Tuesday, 8 January 2013

Dead Man Talking # 13 - Simon Maginn

 Strachan McQuade (deceased) Interviews Simon Maginn

During the second half of the 90's one of my favourite writers was Simon Maginn, author of such psychological horror masterpieces as Sheep, Virgins and Martyrs, A Sickness of the Soul and Methods of Confinement. Virgins and Martyrs in particular was such a disturbing yet beautifully written classic of the genre that I've now bought and read it three times over the years. It's one of those books you feel obliged to thrust upon friends and demand they read it and then get furiously annoyed when they don't give it back...... ever! However, just when it seemed Simon Maginn had established himself as one the country's best chiller writers he mysteriously vanished off my book-radar. I assumed he was yet another tragic victim of the horror cull that kicked in with the millennium - when entire shelves of horror fiction in bookshops were marched off under cover of darkness to be replaced with wimpy, romantic vampire drivel that made teenage girl's padded training bras heave with unrequited squishy ardour. I hope Bram Stoker burns in hell for what he unwittingly inspired. But all was not lost as far as Simon Maginn was concerned. He popped up from nowhere a few years back with a brilliant novella called Rattus published in the collection, Feral Companions. Since then I've discovered he's also been writing satirical comedy under the name Simon Nolan and published As Good as it Gets (Quartet Books 1999), The Vending Machine of Justice (Quartet Books 2001) and Whitehawk (Revenge Ink 2010). To say I'm highly honoured featuring him on Dead Man Talking is a gross understatement. I thought it would be great fun to have Strachan McQuade conduct the interview in a facsimile of the ruined Brighton Pier in tribute to the novel, Virgin's and Martyrs. But it turned out McQuade much preferred to honour Methods of Confinement instead. Sorry about that, Simon.

Strachan McQuade R.I.P.
Simon Maginn

McQuade: Today on Dead Man Talking I’m having a chin-wag with author Simon Maginn. Thought it would make things more interesting by conducting this interview in a recreation of a scene from Simon’s novel Methods of Confinement. That’s why both Maginn and myself have been tied securely to cane chairs set inside a pokey garden shed at the bottom of a big garden. Hope those ligatures aren’t causing you any painful chaffing, Maginn. No? Then let’s begin.

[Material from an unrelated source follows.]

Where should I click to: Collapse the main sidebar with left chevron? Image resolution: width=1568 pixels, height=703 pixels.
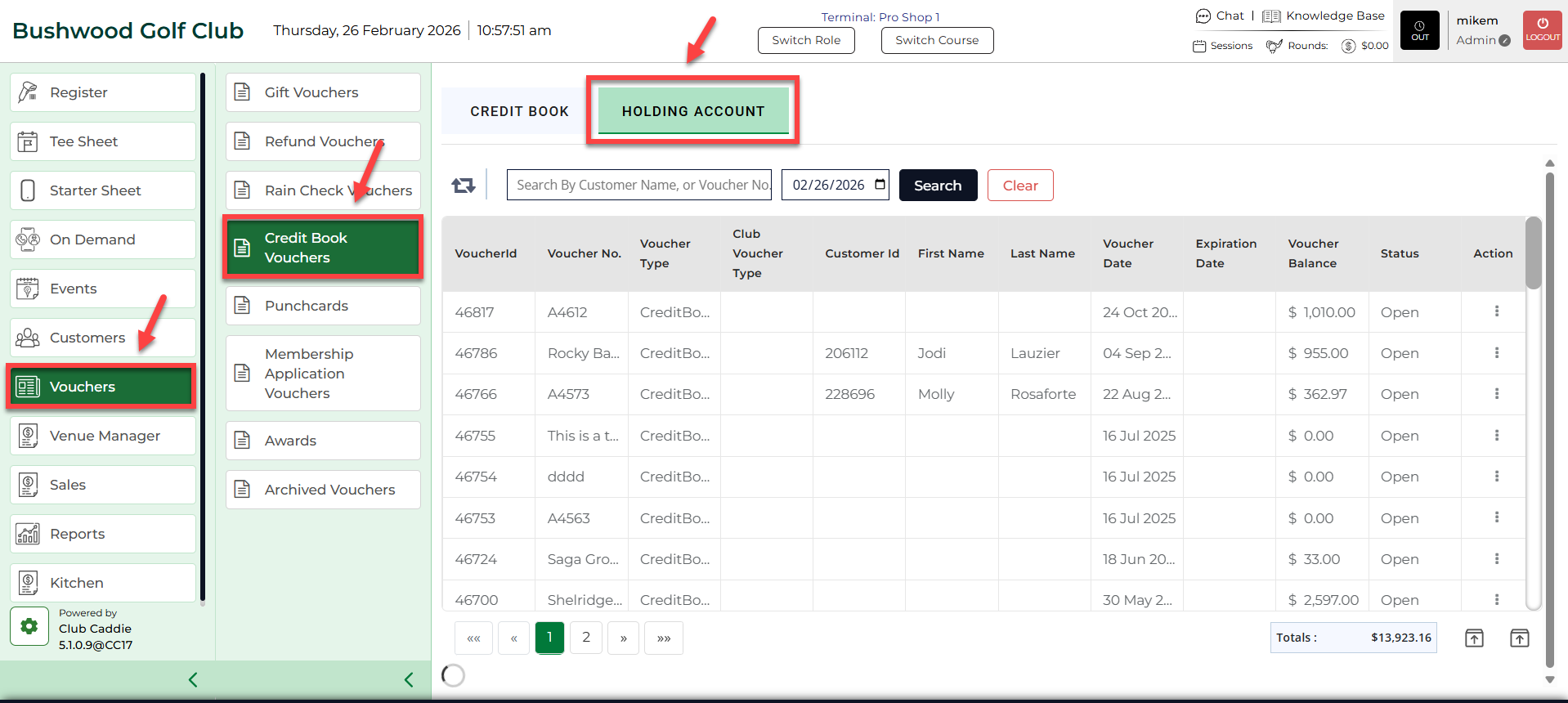(193, 679)
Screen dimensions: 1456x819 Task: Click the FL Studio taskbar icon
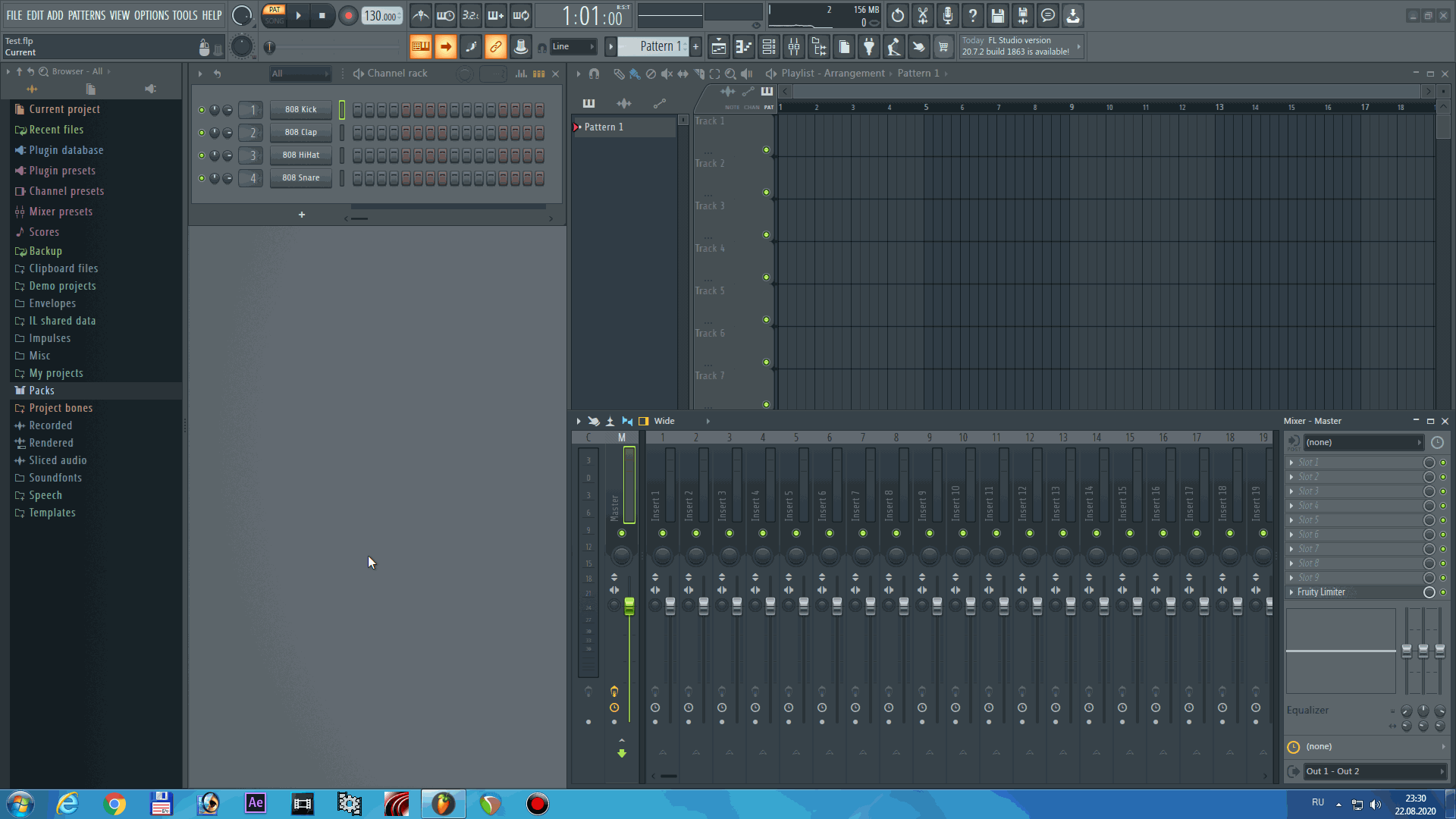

During the 90's you published four excellent novels of disturbing psychological horror. Sheep, Virgins and Martyrs, A Sickness of the Soul and Methods of Confinement. Then you vanished. Where did you go? And did you remember to leave a note instructing someone to feed the cat?

MaginnFeed them? I was assuming that a transdimensional super-being would have figured out how to open a tin of Kit-e-kat by now. You know, McQuade, I sometimes wonder if cats really are our masters. What would happen if we all just rose up and threw away our tin openers? What then, eh? ‘Here you are, oh Great and Wise One,’ you could say, ‘here’s your Kit-e-kat. In a tin. Still feeling superior, are we?’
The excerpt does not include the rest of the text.